### Required action A
In the forum thread on the bladed groomer, which brand of mower does Mightyquinn use the Groomer on?

Page excerpt: Begin

# Bladed Groomer attachment



## DR_GREENTHUMB (May 24, 2018)

I recently got a mower with the bladed groomer, can someone inform me the ins and outs of using this? I believe some use it often, some use it every 4 mows, is this dedicated to slicing stolons to thicken the lawn? I just wanted to know how to use this tool, how often, does it help? TIA


----------



## Philly_Gunner (Apr 23, 2019)

Great question, I'm also interested in this.


----------



## DuncanMcDonuts (May 5, 2019)

From what I've read, it's meant to slice the stolons to create new growing nodes for thickening the turf. It will also stand the grass blades for the reel to cut it.. I only recently attached mine and used it for 3 mows, so I haven't seen much results yet. As for frequency of use, some do it every mow, some do it every other mow. I haven't read much consensus on it.


----------



## DR_GREENTHUMB (May 24, 2018)

@Mightyquinn 
Tips?


----------



## Mightyquinn (Jan 31, 2017)

DR_GREENTHUMB said:


> @Mightyquinn
> Tips?


I'll try to give a thorough response tomorrow or Sunday as I have to work tomorrow. It's definitely on my to do list. :thumbup:


----------



## Mightyquinn (Jan 31, 2017)

Here are my thoughts and experiences with a Groomer @DR_GREENTHUMB

I have been using my Groomer on my Baroness ever since I got it and I have noticed a difference in the lawn using it. I have found that it does tend to stand the grass blades up and I get a better and more even cut as I don't usually have any "stragglers" as I have heard mentioned a lot on TLF. That could also be attributed to the Baroness itself as from my understanding it's set up a little more aggressive then some other brand of mowers. It also tend to get a lot of the seed heads that tend to show up in June when the lawn starts to really thicken up which really helps. Going from a TruCut to the Baroness I have noticed a more upright growth of the grass too as almost all the blades are standing straight up which leads to a more carpet like grass.

Page excerpt: End
Material supplied: Begin

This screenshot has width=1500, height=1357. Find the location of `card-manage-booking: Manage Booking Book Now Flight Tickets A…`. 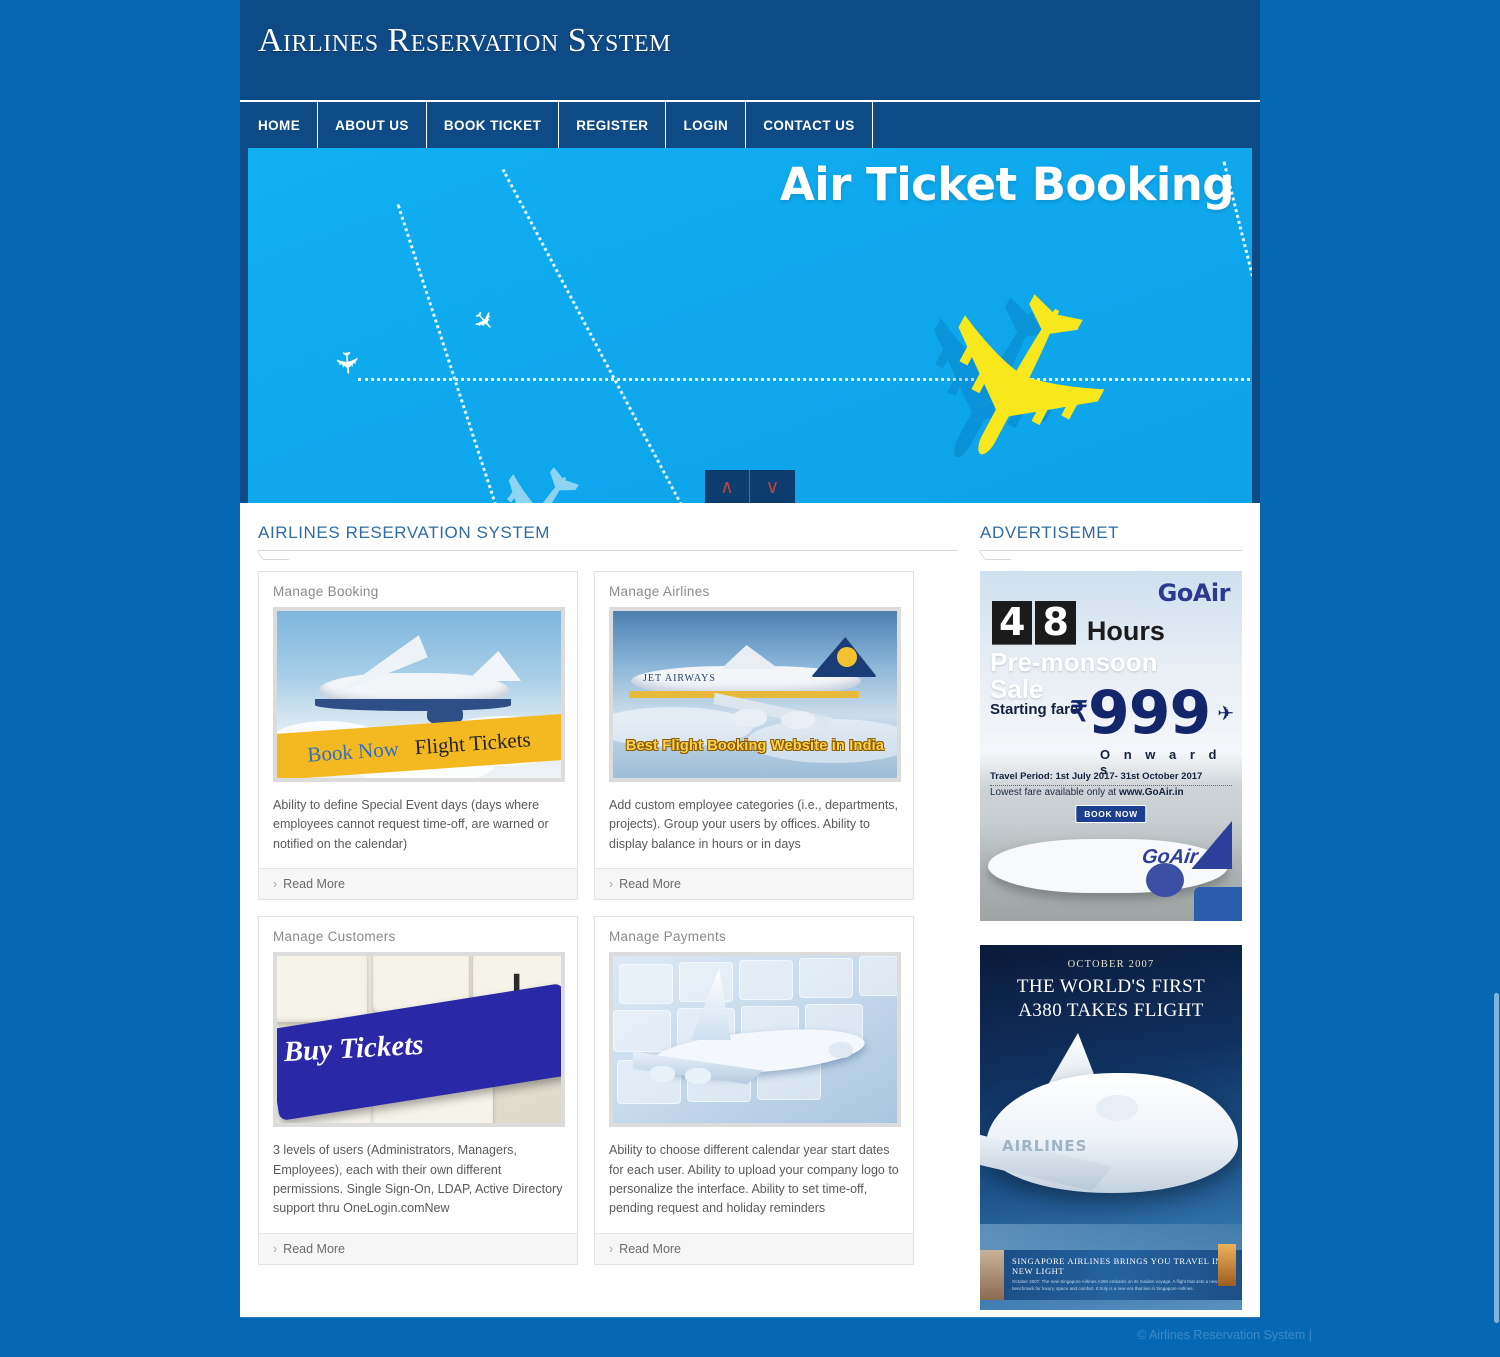

card-manage-booking: Manage Booking Book Now Flight Tickets A… is located at coordinates (418, 736).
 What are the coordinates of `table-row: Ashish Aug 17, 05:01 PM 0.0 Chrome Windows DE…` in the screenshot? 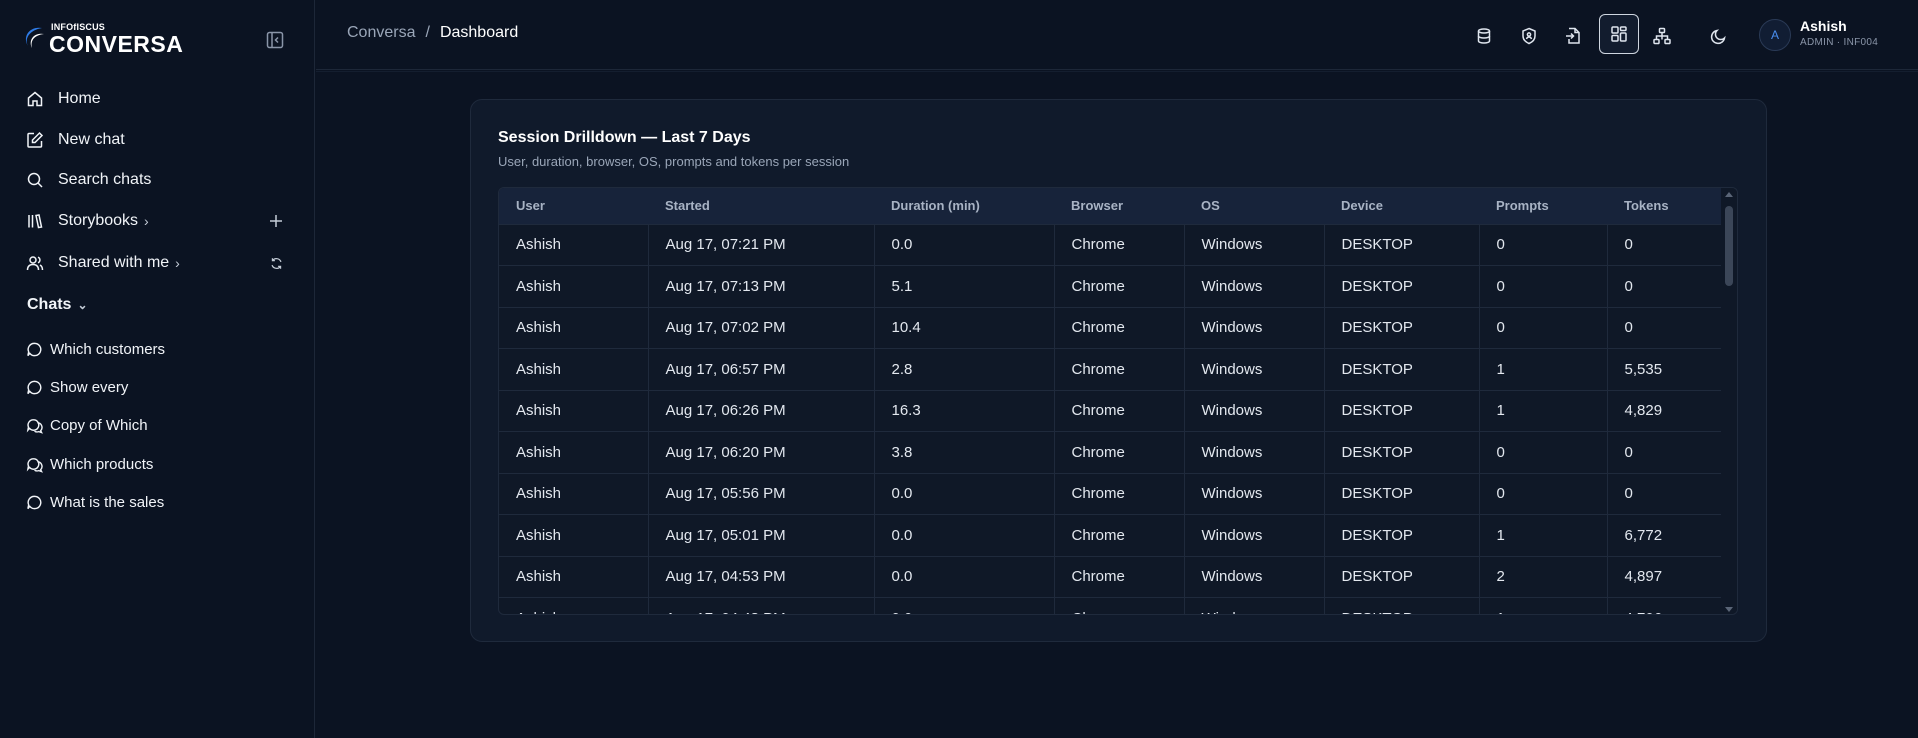 It's located at (1110, 535).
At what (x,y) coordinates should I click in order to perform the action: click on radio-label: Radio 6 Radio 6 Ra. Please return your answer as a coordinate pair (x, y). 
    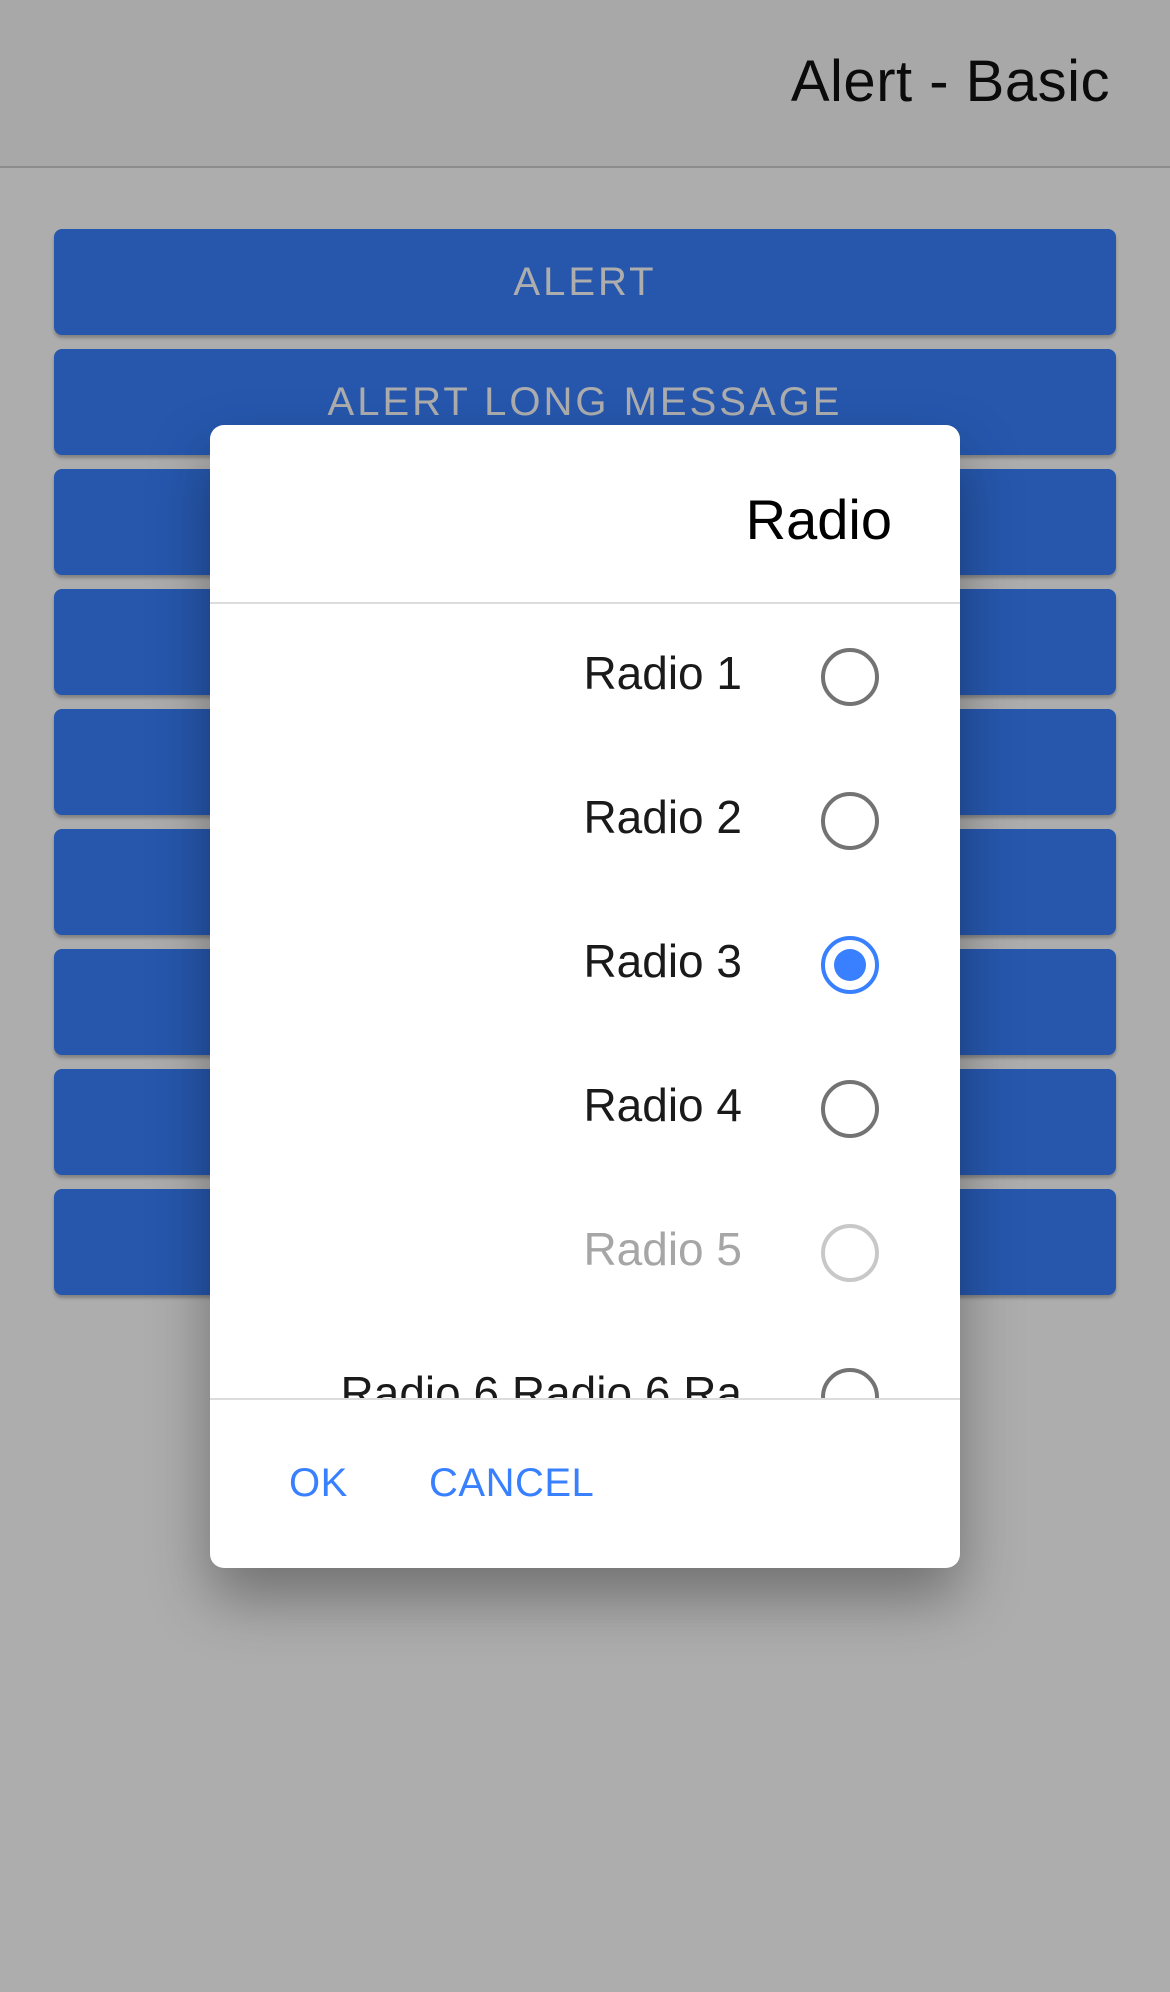
    Looking at the image, I should click on (541, 1384).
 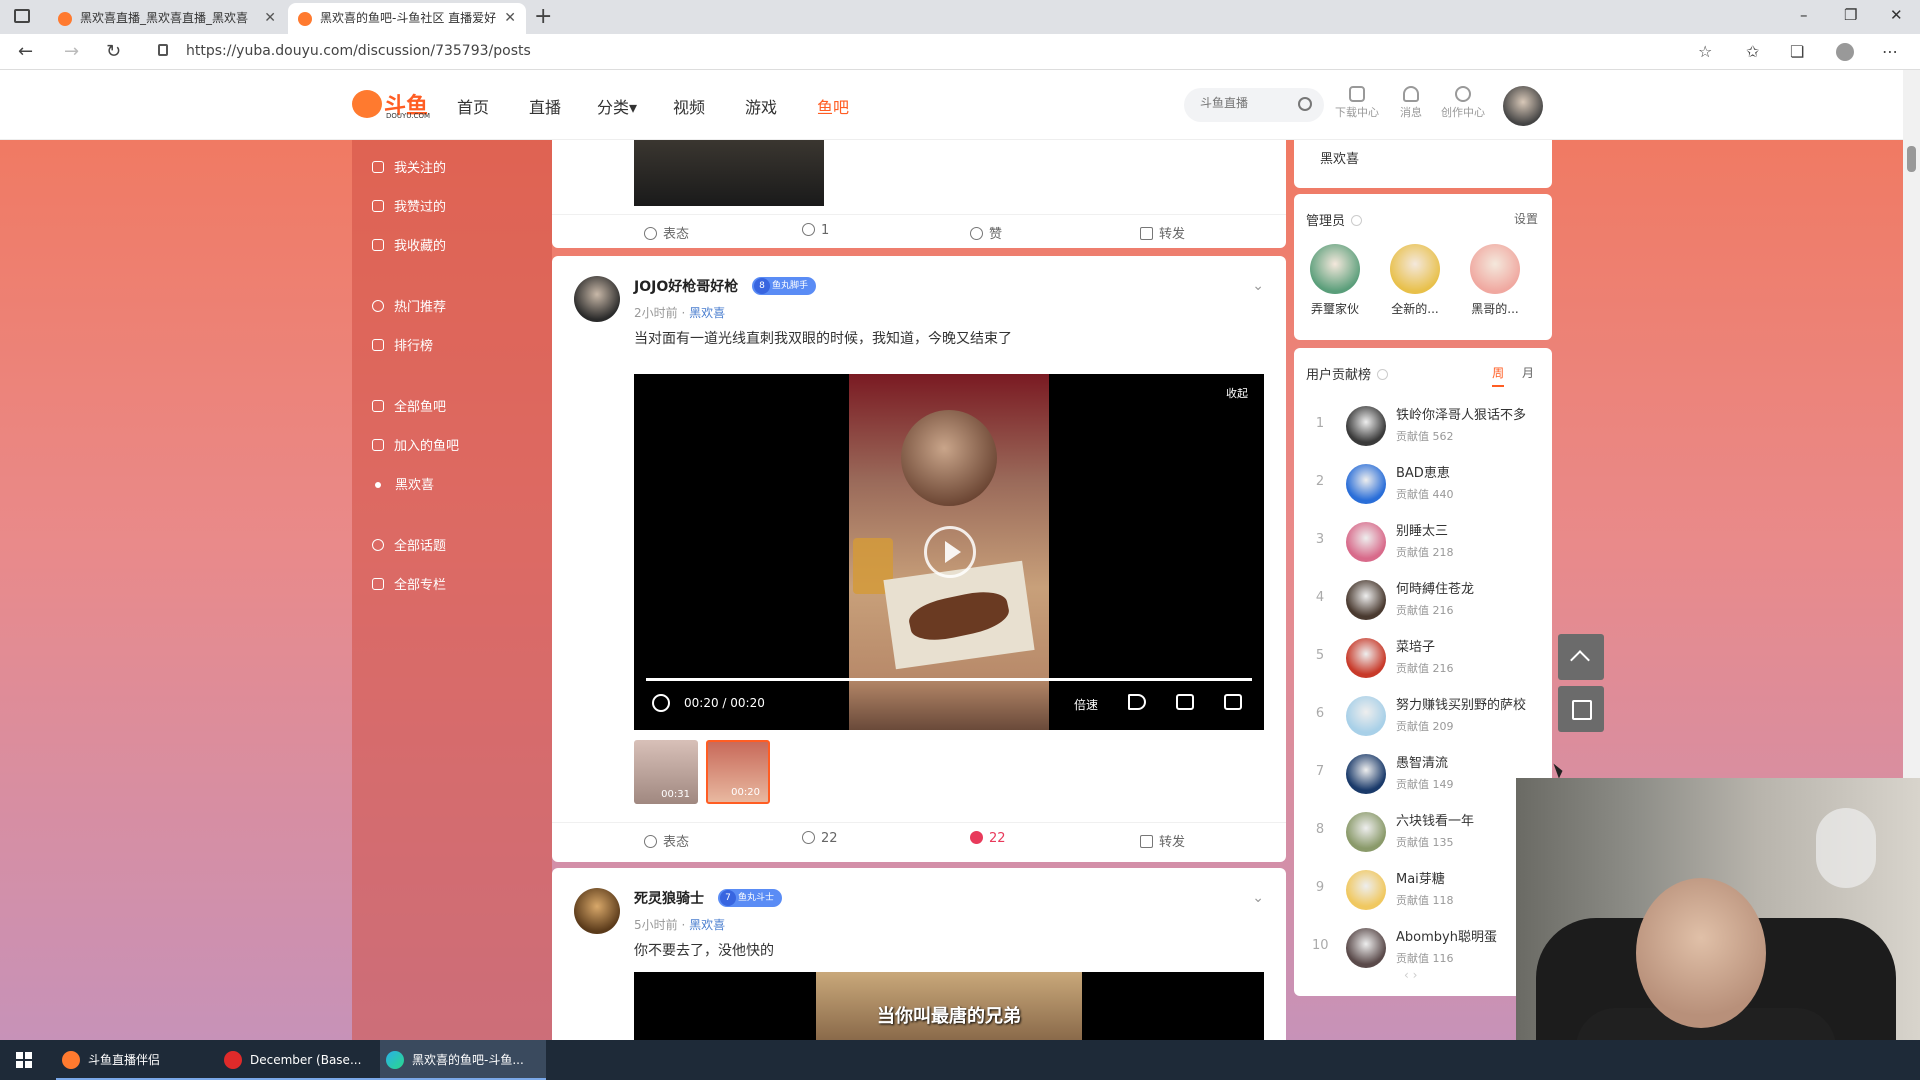 I want to click on creator-center-button: 创作中心, so click(x=1463, y=103).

Material supplied: End

### Required action B
Retype the entries word for word, starting with the line that contains "At what (x,y)" and going on through the last line of the entries. Leave the pictures out of your answer.

### Solution A
A Baroness.

### Solution B
At what (x,y) coordinates should I click in order to perform the action: click on radio-label: Radio 6 Radio 6 Ra. Please return your answer as a coordinate pair (x, y). 
    Looking at the image, I should click on (541, 1384).
  I want to click on creator-center-button: 创作中心, so click(x=1463, y=103).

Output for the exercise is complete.